- [DATA SHOWN]

•••

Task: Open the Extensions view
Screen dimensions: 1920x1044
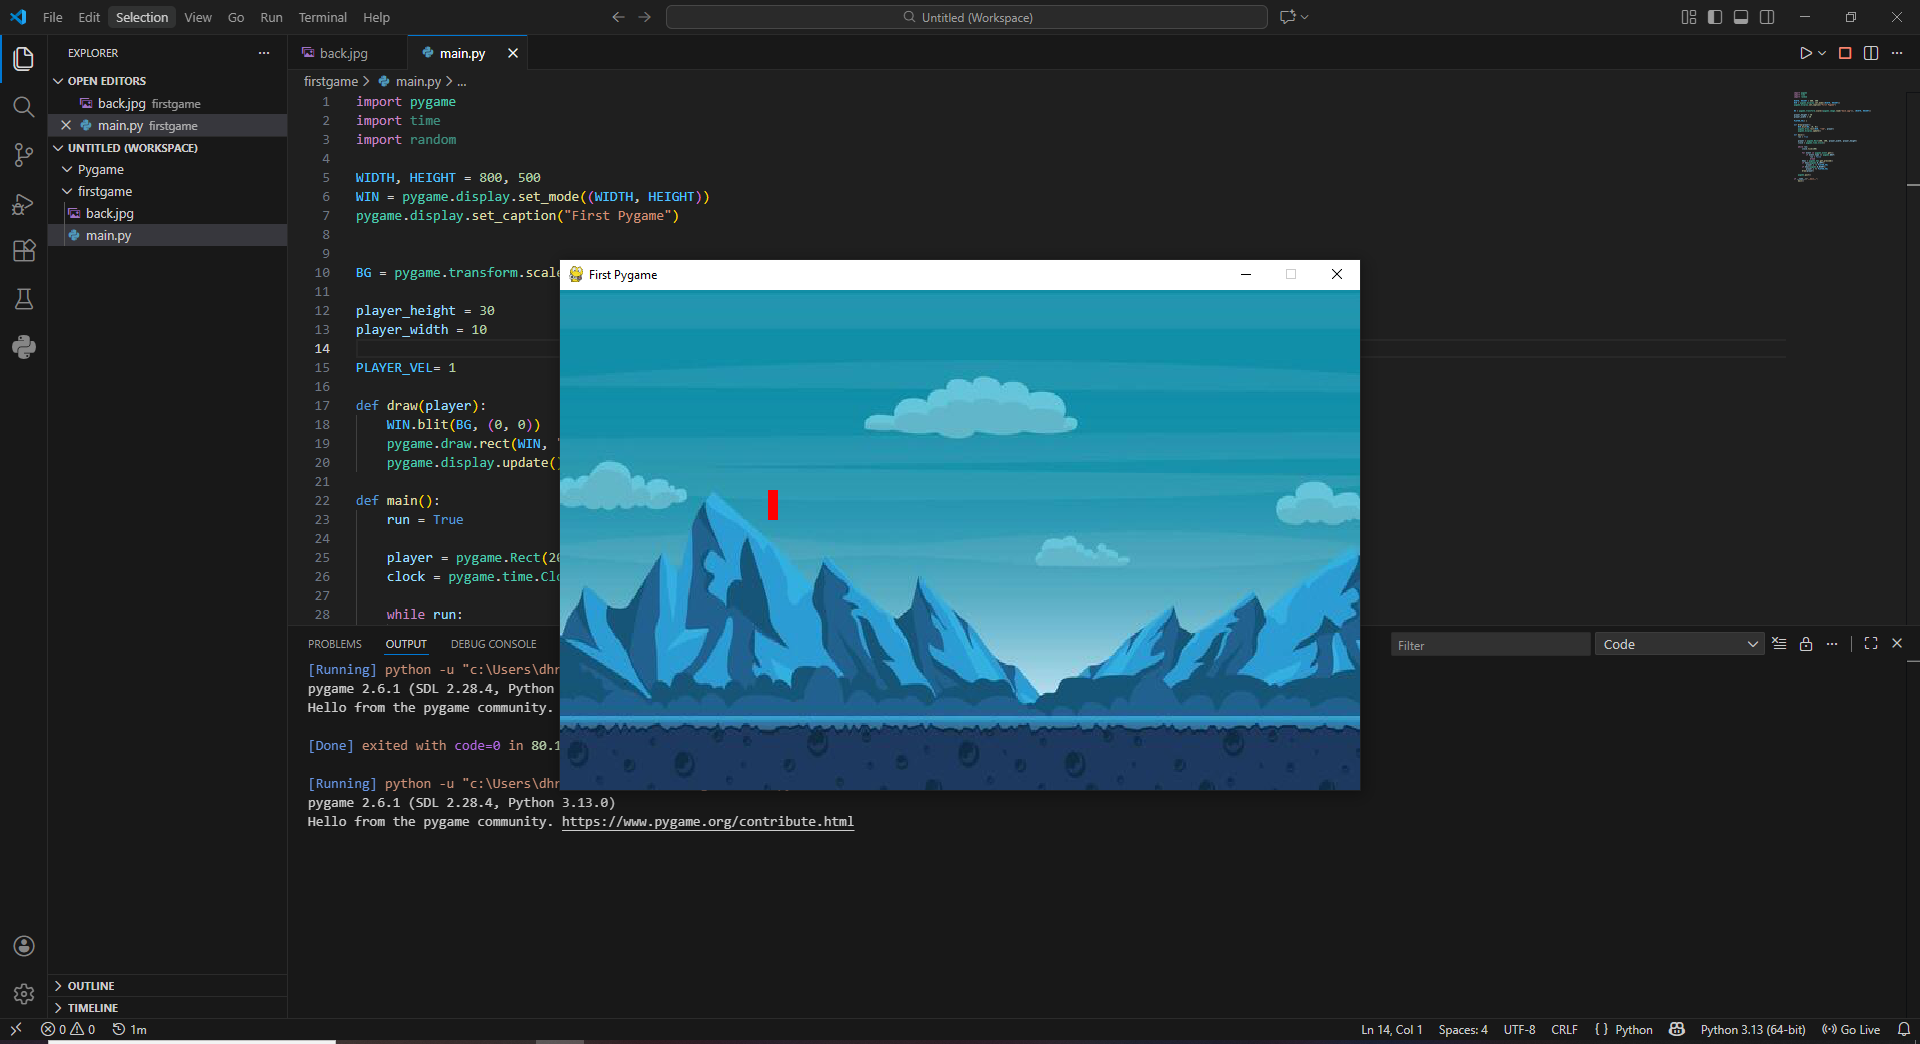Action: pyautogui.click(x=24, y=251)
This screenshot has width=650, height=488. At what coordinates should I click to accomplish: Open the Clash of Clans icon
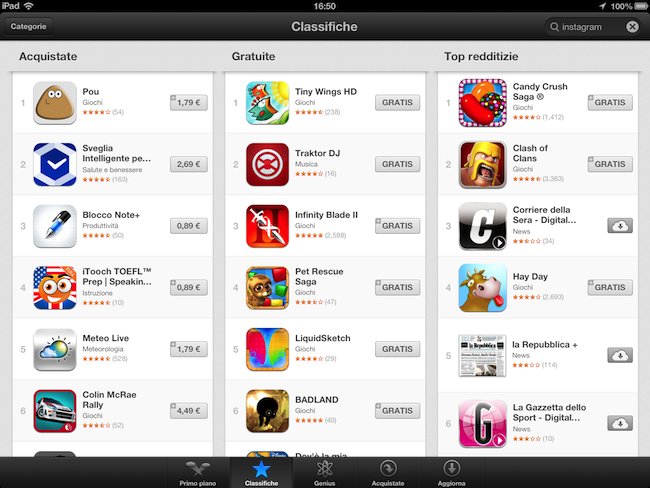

•••

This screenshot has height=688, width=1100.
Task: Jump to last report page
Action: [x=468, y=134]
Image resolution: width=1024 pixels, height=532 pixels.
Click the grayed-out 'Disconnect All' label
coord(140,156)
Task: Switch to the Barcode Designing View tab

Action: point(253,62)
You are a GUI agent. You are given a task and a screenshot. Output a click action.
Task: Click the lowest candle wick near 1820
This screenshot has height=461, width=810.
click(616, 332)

•••

- [WORK ITEM]
Look above for the line holding "Click the grayed-out 'Disconnect All' label". Print it and every line after it, exactly, through the line holding "Task: Click the lowest candle wick near 1820".

- [RESPONSE TO THIS TASK]
Click the grayed-out 'Disconnect All' label
coord(140,156)
Task: Switch to the Barcode Designing View tab

Action: point(253,62)
You are a GUI agent. You are given a task and a screenshot. Output a click action.
Task: Click the lowest candle wick near 1820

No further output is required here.